Donner une visibilité aux communautés indiennes
C’est une petite révolution pour l’EZLN, qui refusait jusqu’alors de jouer le jeu des institutions, jugées discriminantes envers les Indiens. « Notre lutte n’est pas pour le pouvoir, mais un appel aux peuples originaires et à la société civile à renforcer notre résistance », avait clarifié l’EZLN dans un communiqué, en octobre 2016, juste après l’annonce de la nomination d’une candidate indienne à la présidentielle. Un mois plus tard, l’EZLN précisait que la candidate ne serait pas choisie dans ses rangs, mais au sein du Conseil national indigène, créé en 1996.
« L’objectif de l’EZLN n’est pas de remporter l’élection mais de donner une visibilité médiatique à la cause des communautés indiennes », explique Gilberto López y Rivas, anthropologue et spécialiste du mouvement zapatiste. Sept Indiens sur dix sont pauvres, soit près du double de la population mexicaine, selon les chiffres du gouvernement. « Sans compter l’analphabétisme, les problèmes d’accès à l’eau potable et l’exploitation abusive de leur terre par des mégas projets miniers, pétroliers ou hydrauliques », précise M. Lopez y Rivas, qui a été conseiller de l’EZLN en 1996, lors des négociations des accords de San Andrés, reconnaissant le droit à l’autodétermination des peuples indigènes.

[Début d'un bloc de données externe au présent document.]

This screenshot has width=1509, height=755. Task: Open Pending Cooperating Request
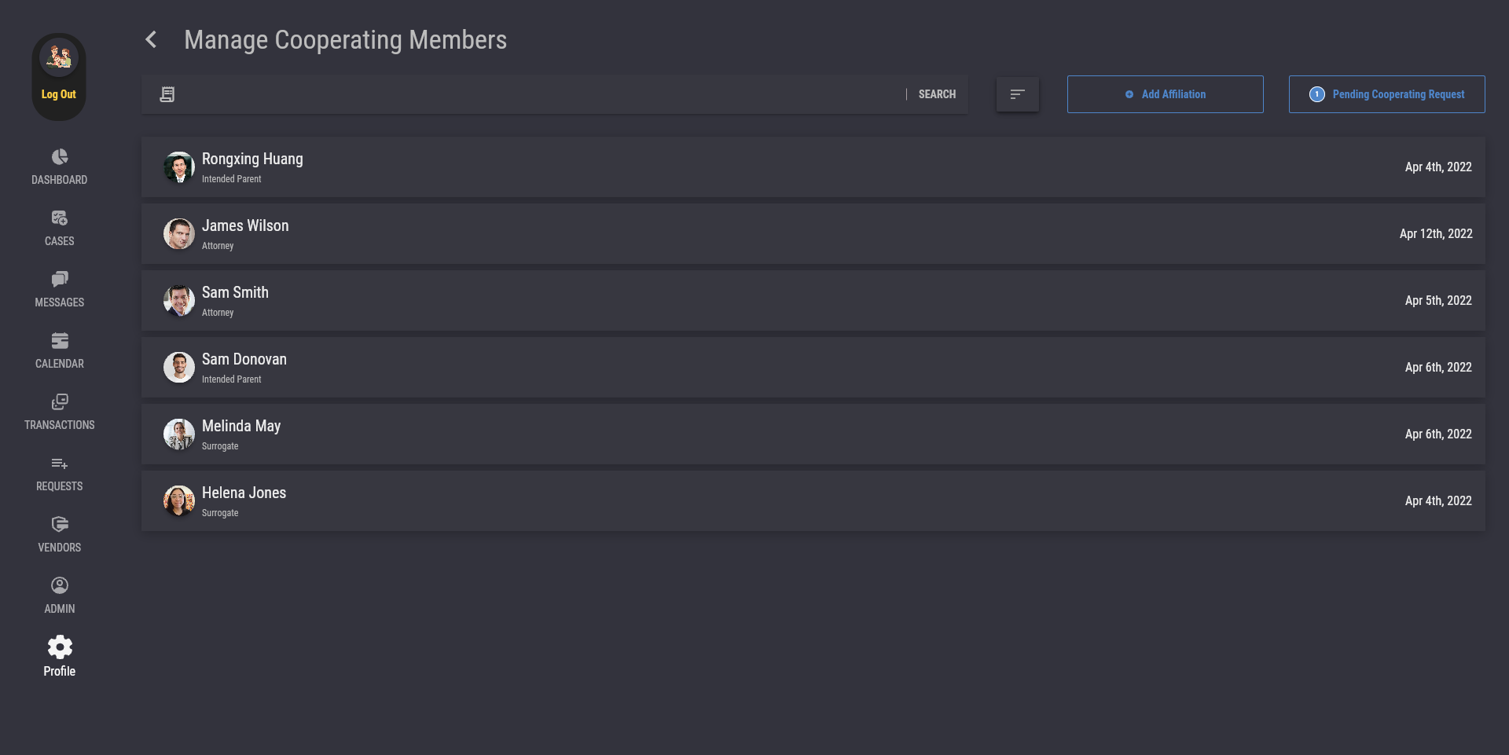tap(1386, 94)
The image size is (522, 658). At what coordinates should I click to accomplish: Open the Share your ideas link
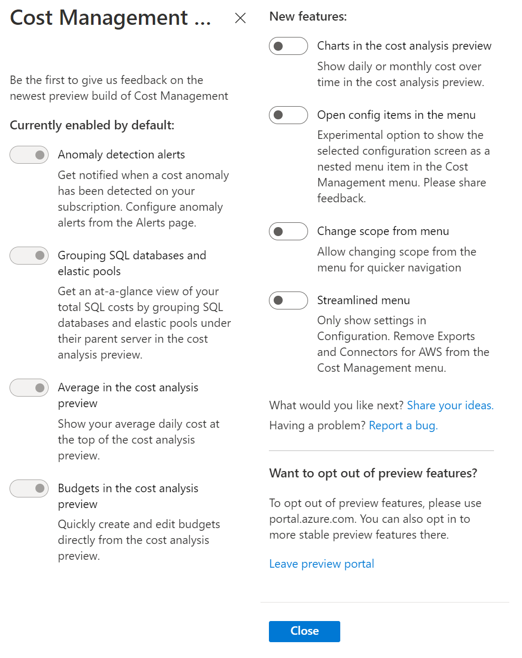[x=450, y=406]
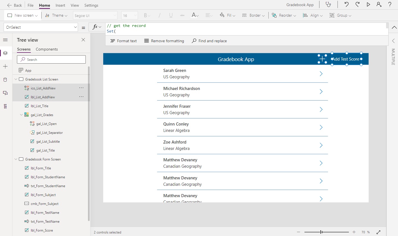The height and width of the screenshot is (236, 398).
Task: Select Remove formatting in the formula bar
Action: point(164,41)
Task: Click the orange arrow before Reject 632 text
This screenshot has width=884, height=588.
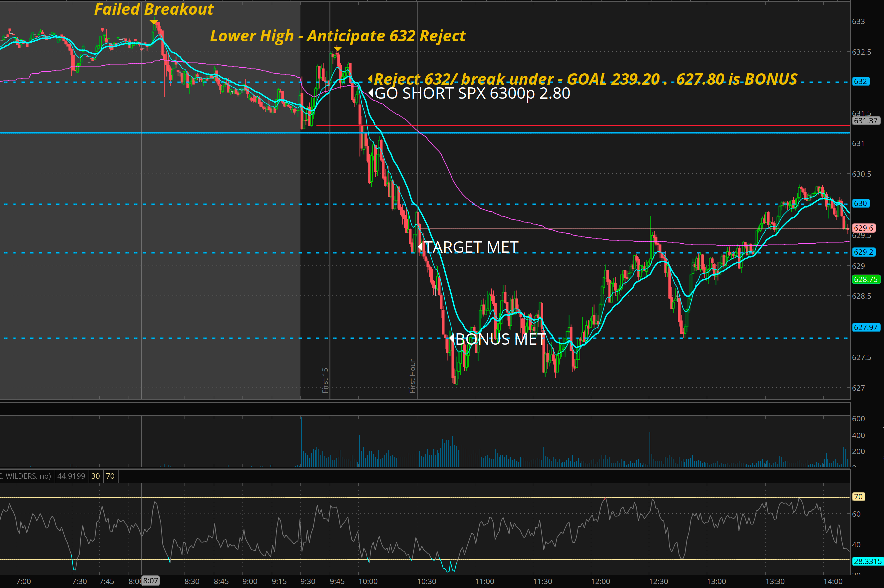Action: pos(370,78)

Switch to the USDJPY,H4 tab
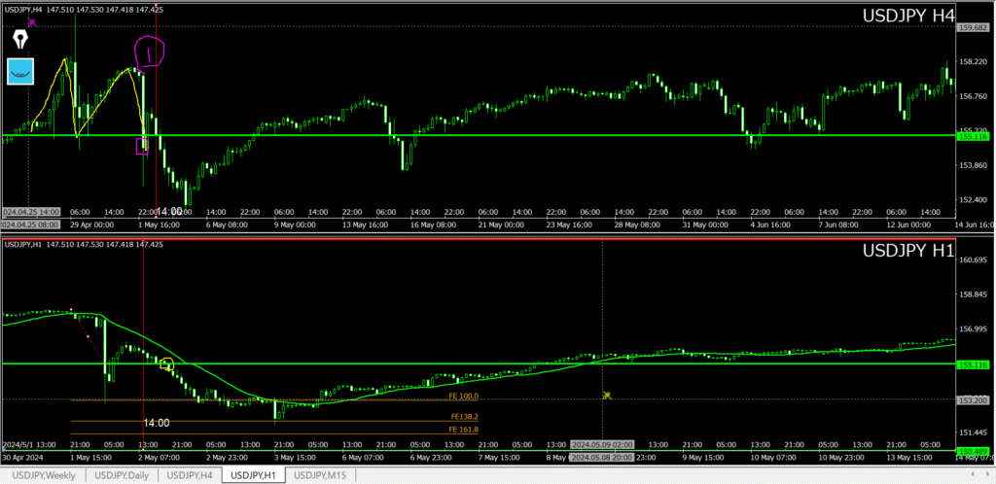(x=190, y=475)
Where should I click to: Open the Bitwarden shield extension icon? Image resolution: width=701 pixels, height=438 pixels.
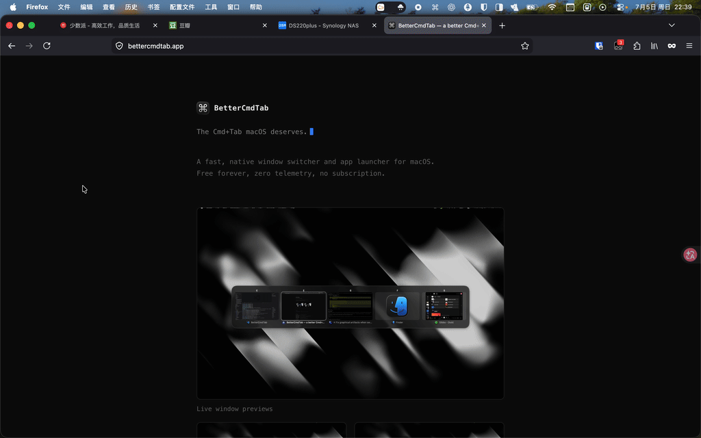(x=599, y=46)
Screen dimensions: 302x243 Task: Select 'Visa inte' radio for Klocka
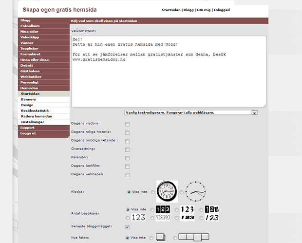point(129,192)
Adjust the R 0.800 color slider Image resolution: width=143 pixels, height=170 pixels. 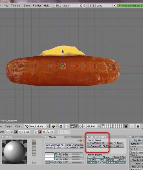pos(72,154)
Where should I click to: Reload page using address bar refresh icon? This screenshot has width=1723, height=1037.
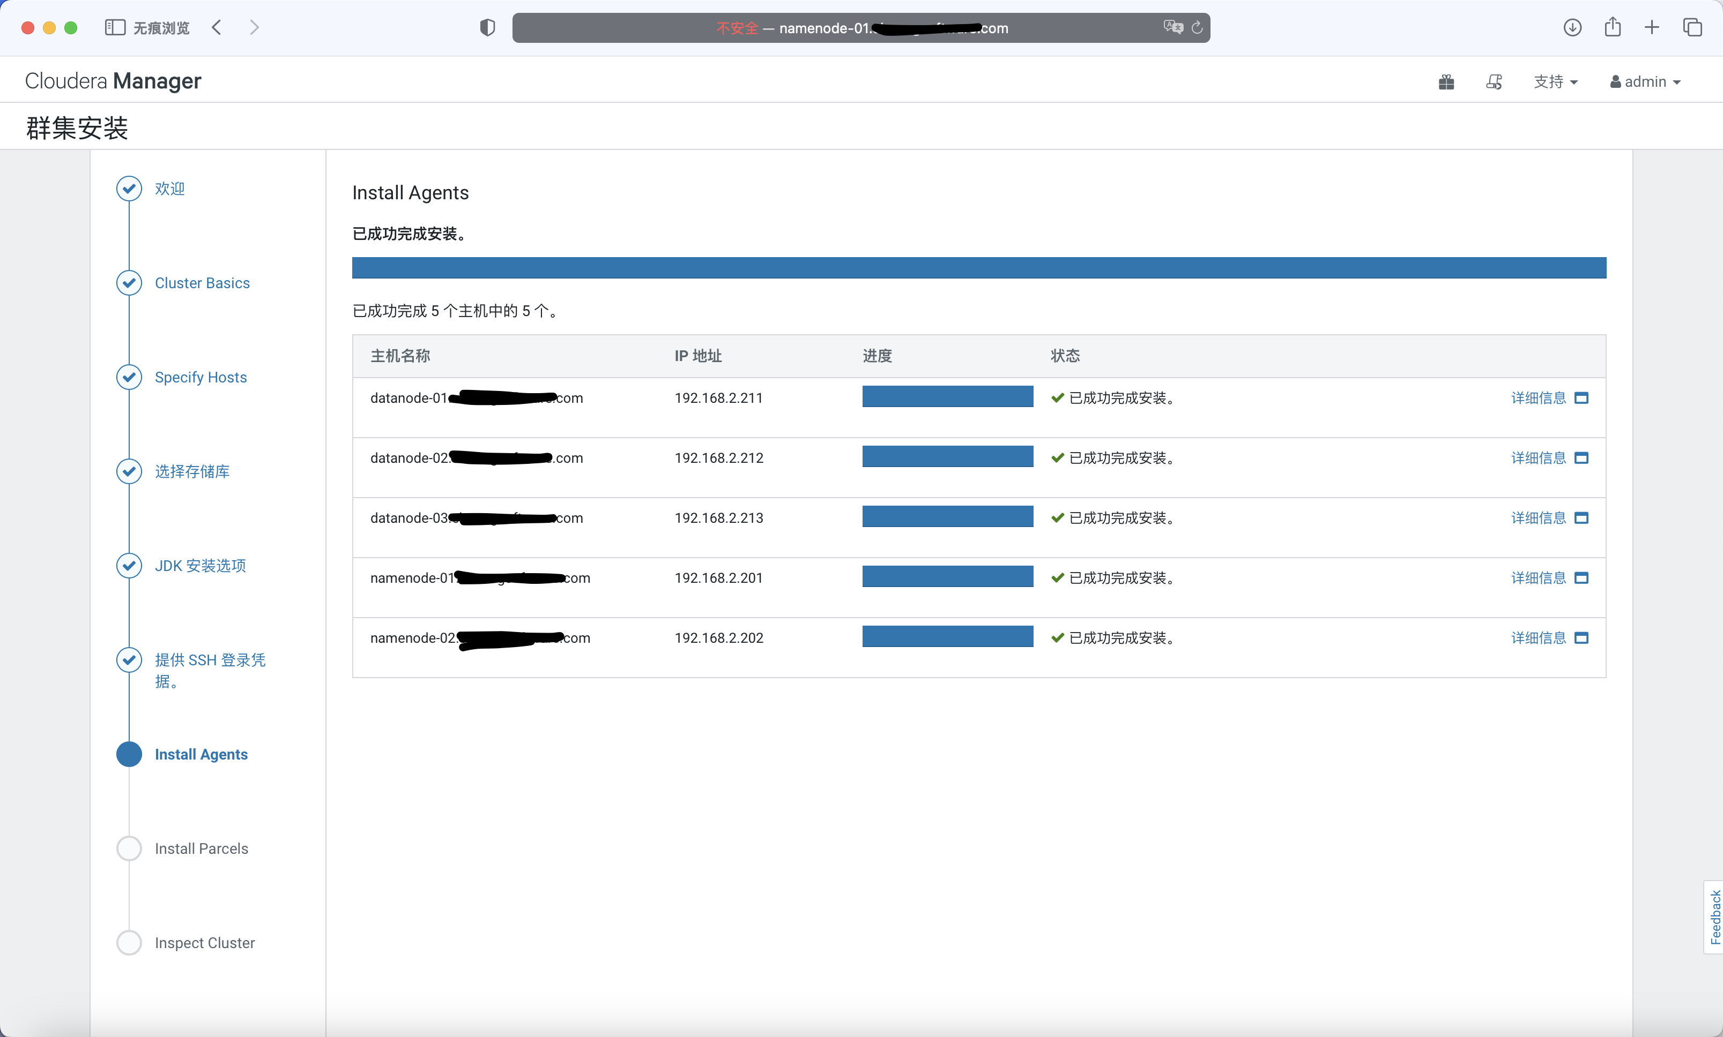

Ce pacte, qui n’a jamais été appliqué dans sa totalité, avait amené les zapatistes à rompre les négociations avec le gouvernement et les partis politiques. Après l’échec, en 2006, de l’« autre campagne », caravane zapatiste qui avait traversé le Mexique pour unir les minorités du pays, l’EZLN était sorti de la scène publique pour se réorienter vers l’organisation de municipalités autogérées, appelées caracoles.
« Acte symbolique dans un pays machiste »
Onze ans plus tard, l’EZLN fait son retour dans l’arène politique nationale, profitant d’une réforme constitutionnelle, entrée en vigueur en 2014, qui autorise les candidatures électorales indépendantes. « L’EZLN n’a jamais été abstentionniste, mais reste antiparti, souligne M. Lopez y Rivas. La désignation d’une candidate, femme et indienne, est un acte symbolique dans un pays machiste, visant à redonner du souffle aux aspirations d’émancipation des peuples indigènes, mais aussi des autres victimes du néolibéralisme. »
Les accords constitutifs du CIG précisent que l’organisme est chargé d’organiser politiquement les communautés indiennes, selon une logique de prises de décision horizontales et collectives, respectueuse de leurs us et coutumes respectifs. La nouvelle autorité indigène devra se focaliser« sur les moyens pratiques pour transformer le pays (…) en prenant en compte les accords de San Andres comme base d’une nouvelle Constitution ».
Une commission juridique devrait être créée pour épauler les communautés dans leurs luttes pour le respect de leurs droits. Un des accords souligne aussi « le rejet du modèle éducatif néolibéral » au profit d’une éducation alternative privilégiant « l’enseignement des langues originaires ». Le temps presse : 64 des 364 variantes linguistiques parlées au Mexique sont sur le point de disparaître.